Work instructions. Collect every line of the records below that contains the word "Given".
####################
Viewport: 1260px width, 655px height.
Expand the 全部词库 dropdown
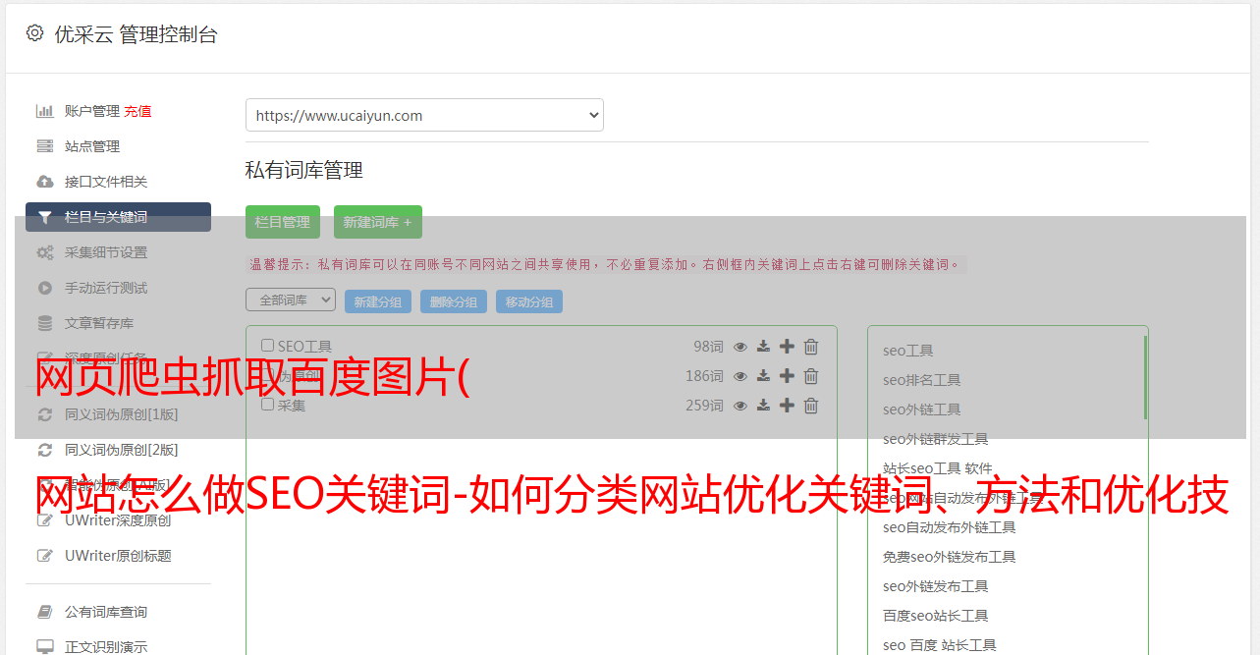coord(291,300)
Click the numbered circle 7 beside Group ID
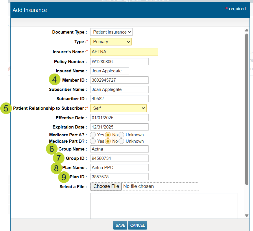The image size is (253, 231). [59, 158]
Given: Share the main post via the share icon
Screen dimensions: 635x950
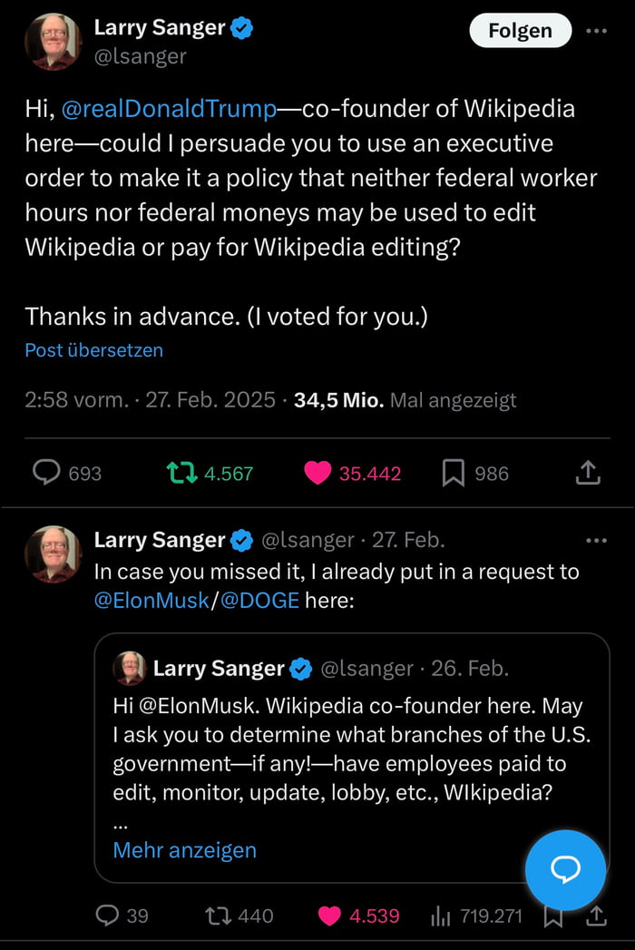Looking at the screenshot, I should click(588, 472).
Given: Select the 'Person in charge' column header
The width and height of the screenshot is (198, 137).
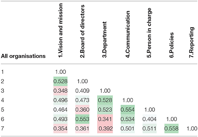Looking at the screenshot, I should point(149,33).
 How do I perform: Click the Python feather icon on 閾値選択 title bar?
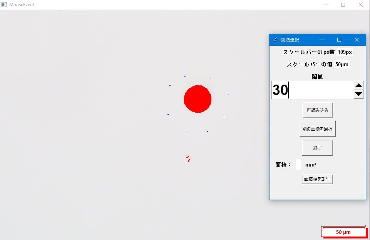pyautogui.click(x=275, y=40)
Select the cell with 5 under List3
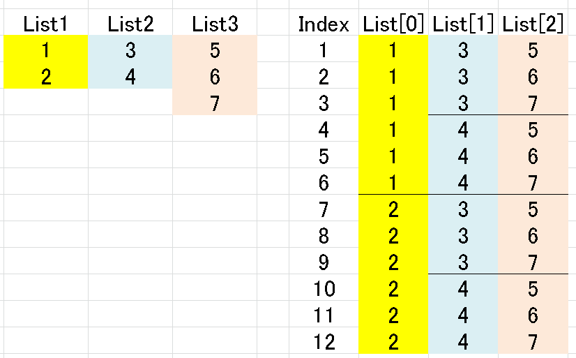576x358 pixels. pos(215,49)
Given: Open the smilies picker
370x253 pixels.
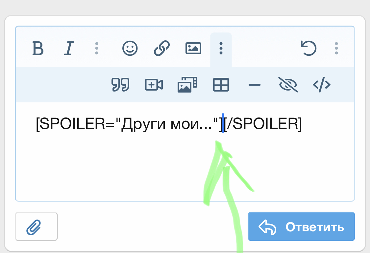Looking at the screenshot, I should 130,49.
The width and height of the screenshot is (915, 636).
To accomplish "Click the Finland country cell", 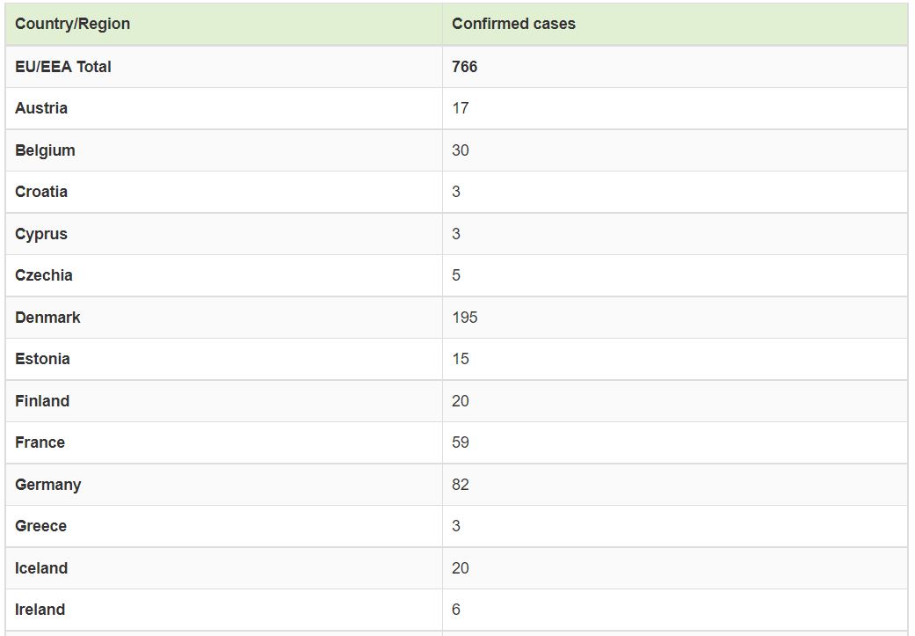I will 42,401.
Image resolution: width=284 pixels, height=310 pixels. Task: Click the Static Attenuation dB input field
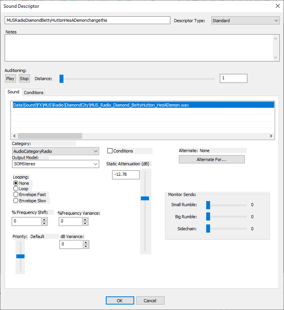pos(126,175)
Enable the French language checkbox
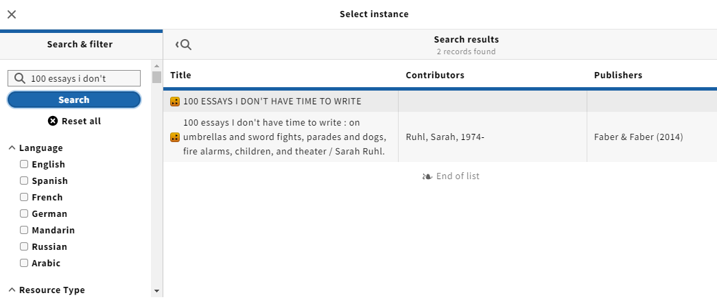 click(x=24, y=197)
####################
Exercise solution.
Given: Share the main post via the share icon
Given: Select the 'Person in charge' column header
Given: Open the smilies picker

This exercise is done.